I have mentioned it before (my blog) and since chrome (the web browser not a metal alloy) eventually gave up on this cryptographic hash to verify sites** i decided to have one last go.
I read online that
openssl ecparam -genkey -name secp384r1 > ec.key openssl ec -in ec.key -pubout | openssl ec -pubin -outform der | openssl dgst -sha256 -binary | base64
Got a backup key or something
That looks like this – note not run on a real certificate
read EC key
writing EC key
read EC key
writing EC key
# cat server.key
—–BEGIN EC PARAMETERS—–
—–END EC PARAMETERS—–
—–BEGIN EC PRIVATE KEY—–
4Ej/s4iCfUWgBwYFK4EEACKhZBananas – in – the – Falklands -M4szuJE0DDh/pLBmob
—–END EC PRIVATE KEY—–
So it appears to add sections EC PARAMETERS & EC PRIVATE KEY to a file
The magic of openssl is beyond most so i went looking for a hpkp generator which appeared to work although despite not doing ec private keys also got me a backup pin hash.
I still had no idea how i could generate a backup cert from those keys – still think money would need to change hands with the ssl mafia.
Since i had a commented un-working hpkp block with /” syntax a rather nasty line of config speak compared with most already i copied it and used the hashes from that generator and tested it twice both sites agreed hpkp was there and valid.
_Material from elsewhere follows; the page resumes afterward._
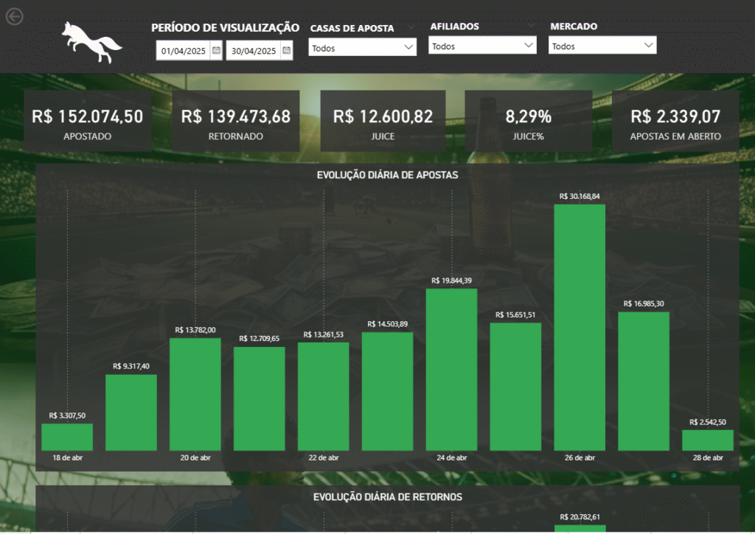
Task: Click the R$ 19.844,39 bar on 24 de abr
Action: point(451,368)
But i was unable to reproduce how the backup key was made. It felt easier than before with less effort but i still felt i have no feel for hpkp
I did not add it to the other zoo domains for reasons of being an unknown quantity i would guess if you asked your tls provider does it generate backup keys – your be told to buy the most expensive ssl they have and be done with you.. It appears that encryption files get some extra section but how it works beyond that is beyond me and the ssl supplier
I prefer tlsa hashes (my blog) rather than magicall stuff that very few seem to get.
If your more illuminated than you where well done, but it still makes it useless.
I also had replace tls and i decided to break hpkp
I discovered that i had no access from firefox or chrome
In firefox to disable hpkp find SiteSecurityServiceState.txt in the profile directory and
search for the domain name and delete them. Restart and you will gain an uncle Bob.
Chrome is also intentionally screwed up but since i do not use chrome its not an issue, Reseting chrome clears the issue – however if i can find and edit / delete to defaults my hpkp settings i am sure malware / ransomware bot could as well. I conclude that hpkp is useless
Tomorrow cute kitten pictures*
*i joke ** still requires tls certs from a ‘trusted’ ssl source of which most require money.